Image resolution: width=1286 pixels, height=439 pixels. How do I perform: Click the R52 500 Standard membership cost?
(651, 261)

++++++++++

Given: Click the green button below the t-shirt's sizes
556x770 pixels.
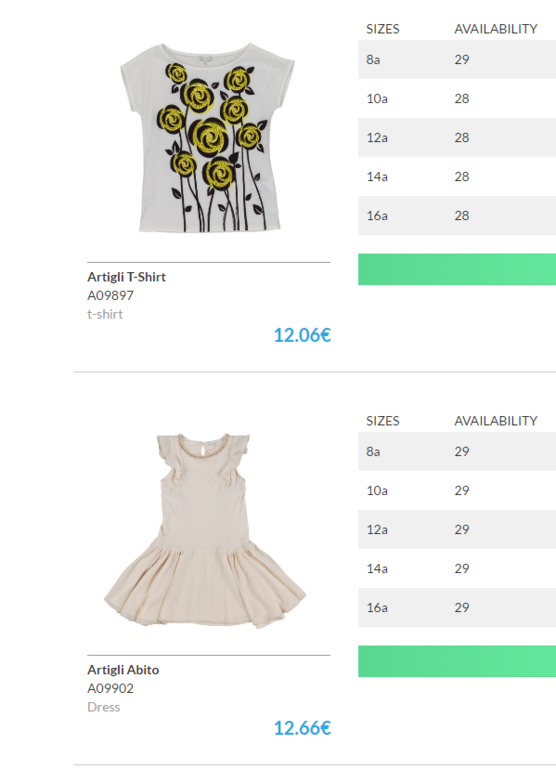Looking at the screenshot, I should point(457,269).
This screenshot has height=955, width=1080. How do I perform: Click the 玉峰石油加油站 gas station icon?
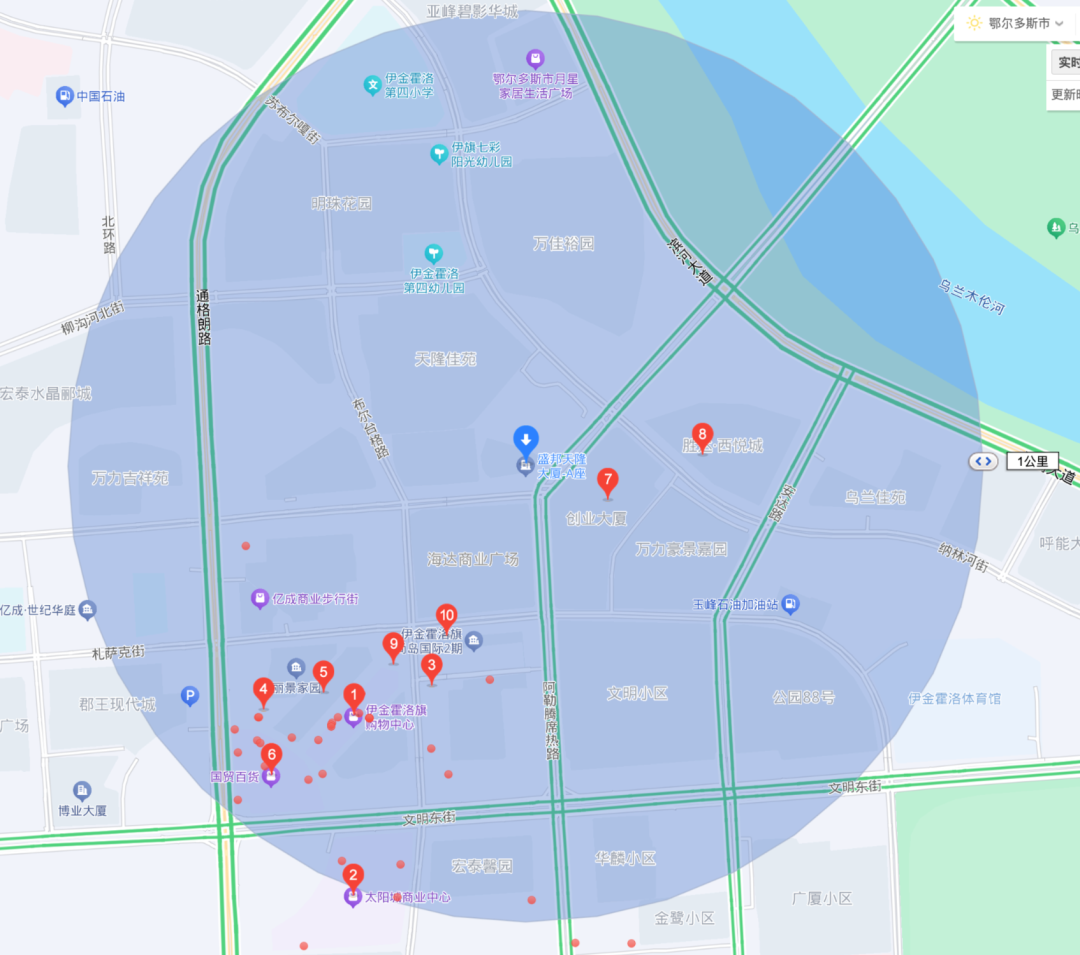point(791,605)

++++++++++

### ОПИСАНИЕ ЗАДАНИЯ
Подсчитайте строки в пунктах выше, где встречается слово «perform». В ответе дайте только число.

### ПИСЬМЕННЫЙ ОТВЕТ
2